REQUIRED ACTION:
Retype, word for word, every line from the one holding "Click the 0-5 Minutes legend text" through the one holding "You are a computer-use agent. The height" in the entries below, both included, and only those lines.

[SUPPLIED RECORDS — start]

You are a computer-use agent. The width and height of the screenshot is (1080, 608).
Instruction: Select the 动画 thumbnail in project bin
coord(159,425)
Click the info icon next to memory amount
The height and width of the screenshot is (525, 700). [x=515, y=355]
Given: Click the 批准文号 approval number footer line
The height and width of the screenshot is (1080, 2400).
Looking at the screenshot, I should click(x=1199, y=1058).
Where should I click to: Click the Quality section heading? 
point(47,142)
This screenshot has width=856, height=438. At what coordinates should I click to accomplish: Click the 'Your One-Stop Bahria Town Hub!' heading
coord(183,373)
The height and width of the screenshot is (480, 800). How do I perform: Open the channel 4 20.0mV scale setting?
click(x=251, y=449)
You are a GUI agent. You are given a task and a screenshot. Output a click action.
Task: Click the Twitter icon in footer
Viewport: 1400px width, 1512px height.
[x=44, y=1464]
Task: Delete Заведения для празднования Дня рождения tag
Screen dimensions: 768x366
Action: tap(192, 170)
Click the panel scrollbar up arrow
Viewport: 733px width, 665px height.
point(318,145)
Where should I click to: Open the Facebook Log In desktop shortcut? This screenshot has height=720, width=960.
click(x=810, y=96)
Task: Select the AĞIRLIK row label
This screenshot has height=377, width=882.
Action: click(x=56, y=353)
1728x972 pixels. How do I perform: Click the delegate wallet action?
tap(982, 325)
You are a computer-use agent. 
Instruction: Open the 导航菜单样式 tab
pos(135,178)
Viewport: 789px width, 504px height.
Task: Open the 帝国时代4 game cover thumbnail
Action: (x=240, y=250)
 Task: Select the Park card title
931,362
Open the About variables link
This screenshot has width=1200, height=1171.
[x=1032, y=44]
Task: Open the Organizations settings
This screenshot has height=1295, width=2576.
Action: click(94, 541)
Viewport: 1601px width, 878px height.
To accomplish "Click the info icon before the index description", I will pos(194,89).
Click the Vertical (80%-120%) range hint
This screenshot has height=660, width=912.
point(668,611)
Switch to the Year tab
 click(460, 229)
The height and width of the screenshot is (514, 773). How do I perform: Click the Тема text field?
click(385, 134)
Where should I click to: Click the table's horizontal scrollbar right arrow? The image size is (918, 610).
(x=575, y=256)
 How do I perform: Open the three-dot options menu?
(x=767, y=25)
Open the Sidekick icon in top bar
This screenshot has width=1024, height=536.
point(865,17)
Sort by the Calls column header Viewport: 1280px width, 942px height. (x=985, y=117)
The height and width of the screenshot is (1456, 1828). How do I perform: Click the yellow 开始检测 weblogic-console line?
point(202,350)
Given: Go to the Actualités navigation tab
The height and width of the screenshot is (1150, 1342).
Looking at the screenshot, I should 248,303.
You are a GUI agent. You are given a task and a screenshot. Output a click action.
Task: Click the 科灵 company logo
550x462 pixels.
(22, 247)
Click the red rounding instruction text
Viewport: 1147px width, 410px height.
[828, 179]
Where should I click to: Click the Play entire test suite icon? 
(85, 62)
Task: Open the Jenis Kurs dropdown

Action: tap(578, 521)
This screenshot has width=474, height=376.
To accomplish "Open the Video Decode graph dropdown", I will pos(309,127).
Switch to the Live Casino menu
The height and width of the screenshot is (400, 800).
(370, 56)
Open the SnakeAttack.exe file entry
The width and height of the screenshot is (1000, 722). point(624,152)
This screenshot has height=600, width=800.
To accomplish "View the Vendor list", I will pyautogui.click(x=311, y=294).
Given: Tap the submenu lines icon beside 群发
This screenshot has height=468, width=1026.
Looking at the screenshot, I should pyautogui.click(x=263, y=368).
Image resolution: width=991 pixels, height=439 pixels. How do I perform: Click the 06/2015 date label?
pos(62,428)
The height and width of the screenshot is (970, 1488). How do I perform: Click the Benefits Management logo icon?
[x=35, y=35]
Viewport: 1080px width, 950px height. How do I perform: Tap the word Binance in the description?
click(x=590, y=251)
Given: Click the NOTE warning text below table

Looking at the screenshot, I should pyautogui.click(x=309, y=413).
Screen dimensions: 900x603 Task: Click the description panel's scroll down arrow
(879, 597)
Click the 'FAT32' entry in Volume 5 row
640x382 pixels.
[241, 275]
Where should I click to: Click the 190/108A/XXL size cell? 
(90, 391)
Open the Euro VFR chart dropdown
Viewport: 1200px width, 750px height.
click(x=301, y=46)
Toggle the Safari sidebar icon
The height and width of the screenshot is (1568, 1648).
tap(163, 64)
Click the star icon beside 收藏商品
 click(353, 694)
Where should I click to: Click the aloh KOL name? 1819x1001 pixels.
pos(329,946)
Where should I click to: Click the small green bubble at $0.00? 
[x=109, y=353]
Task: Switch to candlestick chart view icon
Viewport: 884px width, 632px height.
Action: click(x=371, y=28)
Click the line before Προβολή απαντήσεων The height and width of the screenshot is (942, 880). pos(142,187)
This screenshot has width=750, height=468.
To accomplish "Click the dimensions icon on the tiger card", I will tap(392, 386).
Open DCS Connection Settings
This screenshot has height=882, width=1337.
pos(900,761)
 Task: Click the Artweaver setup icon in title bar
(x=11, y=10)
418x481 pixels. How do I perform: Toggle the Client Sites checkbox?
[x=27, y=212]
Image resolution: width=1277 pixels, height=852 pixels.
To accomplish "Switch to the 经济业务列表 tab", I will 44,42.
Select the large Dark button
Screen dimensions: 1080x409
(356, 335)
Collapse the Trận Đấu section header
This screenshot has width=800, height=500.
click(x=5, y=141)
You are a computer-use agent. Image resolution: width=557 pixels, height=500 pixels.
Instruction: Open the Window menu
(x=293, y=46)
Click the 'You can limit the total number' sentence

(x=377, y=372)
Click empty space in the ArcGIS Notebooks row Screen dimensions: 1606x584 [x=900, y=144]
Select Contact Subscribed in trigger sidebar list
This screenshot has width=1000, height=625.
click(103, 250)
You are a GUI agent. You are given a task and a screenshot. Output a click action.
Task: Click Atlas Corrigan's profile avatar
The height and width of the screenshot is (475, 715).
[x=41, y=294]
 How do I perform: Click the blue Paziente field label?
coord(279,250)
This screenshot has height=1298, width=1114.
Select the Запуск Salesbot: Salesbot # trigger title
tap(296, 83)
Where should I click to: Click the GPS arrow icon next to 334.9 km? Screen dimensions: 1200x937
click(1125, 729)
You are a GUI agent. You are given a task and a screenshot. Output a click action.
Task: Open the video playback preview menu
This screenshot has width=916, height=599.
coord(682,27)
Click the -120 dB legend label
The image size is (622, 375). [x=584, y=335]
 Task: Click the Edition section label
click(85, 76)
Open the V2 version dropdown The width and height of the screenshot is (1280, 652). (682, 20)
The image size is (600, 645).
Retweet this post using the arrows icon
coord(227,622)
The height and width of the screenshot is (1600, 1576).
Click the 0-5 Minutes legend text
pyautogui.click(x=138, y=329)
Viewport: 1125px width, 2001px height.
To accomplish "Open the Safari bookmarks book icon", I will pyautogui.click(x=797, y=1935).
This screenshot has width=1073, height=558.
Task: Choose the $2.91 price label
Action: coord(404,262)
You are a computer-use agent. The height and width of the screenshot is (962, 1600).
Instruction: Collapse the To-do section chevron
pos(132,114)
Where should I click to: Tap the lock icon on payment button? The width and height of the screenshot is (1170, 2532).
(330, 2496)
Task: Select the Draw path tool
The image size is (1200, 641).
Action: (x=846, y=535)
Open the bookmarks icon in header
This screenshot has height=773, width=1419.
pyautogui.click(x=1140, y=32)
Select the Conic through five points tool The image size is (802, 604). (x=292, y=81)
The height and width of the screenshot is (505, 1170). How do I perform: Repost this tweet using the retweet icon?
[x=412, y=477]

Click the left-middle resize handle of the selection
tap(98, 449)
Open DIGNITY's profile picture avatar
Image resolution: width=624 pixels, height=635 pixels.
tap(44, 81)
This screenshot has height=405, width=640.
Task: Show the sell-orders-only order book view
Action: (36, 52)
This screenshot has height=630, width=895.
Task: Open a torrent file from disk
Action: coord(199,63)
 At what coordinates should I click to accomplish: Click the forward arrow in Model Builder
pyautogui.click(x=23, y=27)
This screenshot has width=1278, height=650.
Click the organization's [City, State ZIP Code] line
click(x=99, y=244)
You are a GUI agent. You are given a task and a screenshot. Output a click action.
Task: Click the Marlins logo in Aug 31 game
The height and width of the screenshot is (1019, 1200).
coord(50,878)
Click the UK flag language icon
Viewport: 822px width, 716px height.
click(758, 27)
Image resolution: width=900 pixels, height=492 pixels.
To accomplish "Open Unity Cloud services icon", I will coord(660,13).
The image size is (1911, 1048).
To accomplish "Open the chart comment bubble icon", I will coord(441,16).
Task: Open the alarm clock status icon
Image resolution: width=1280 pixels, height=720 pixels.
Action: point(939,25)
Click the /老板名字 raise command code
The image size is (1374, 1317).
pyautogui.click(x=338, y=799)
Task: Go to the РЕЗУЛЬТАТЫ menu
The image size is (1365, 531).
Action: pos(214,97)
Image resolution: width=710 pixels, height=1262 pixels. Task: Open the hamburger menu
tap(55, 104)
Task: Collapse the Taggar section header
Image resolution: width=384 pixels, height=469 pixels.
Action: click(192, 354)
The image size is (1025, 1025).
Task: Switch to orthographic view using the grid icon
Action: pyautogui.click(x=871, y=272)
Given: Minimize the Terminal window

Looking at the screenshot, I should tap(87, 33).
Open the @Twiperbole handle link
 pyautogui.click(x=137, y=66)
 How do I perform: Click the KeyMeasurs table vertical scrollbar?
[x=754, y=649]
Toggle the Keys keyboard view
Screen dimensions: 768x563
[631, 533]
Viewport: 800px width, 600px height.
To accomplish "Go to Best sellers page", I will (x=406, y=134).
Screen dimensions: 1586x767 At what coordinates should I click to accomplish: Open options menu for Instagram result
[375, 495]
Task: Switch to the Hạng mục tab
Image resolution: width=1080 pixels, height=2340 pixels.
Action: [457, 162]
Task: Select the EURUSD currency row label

[SUPPLIED RECORDS — finish]

EXERCISE OUTPUT:
Click the 0-5 Minutes legend text
pyautogui.click(x=138, y=329)
Viewport: 1125px width, 2001px height.
To accomplish "Open the Safari bookmarks book icon", I will pyautogui.click(x=797, y=1935).
This screenshot has width=1073, height=558.
Task: Choose the $2.91 price label
Action: coord(404,262)
You are a computer-use agent. The height and width of the screenshot is (962, 1600).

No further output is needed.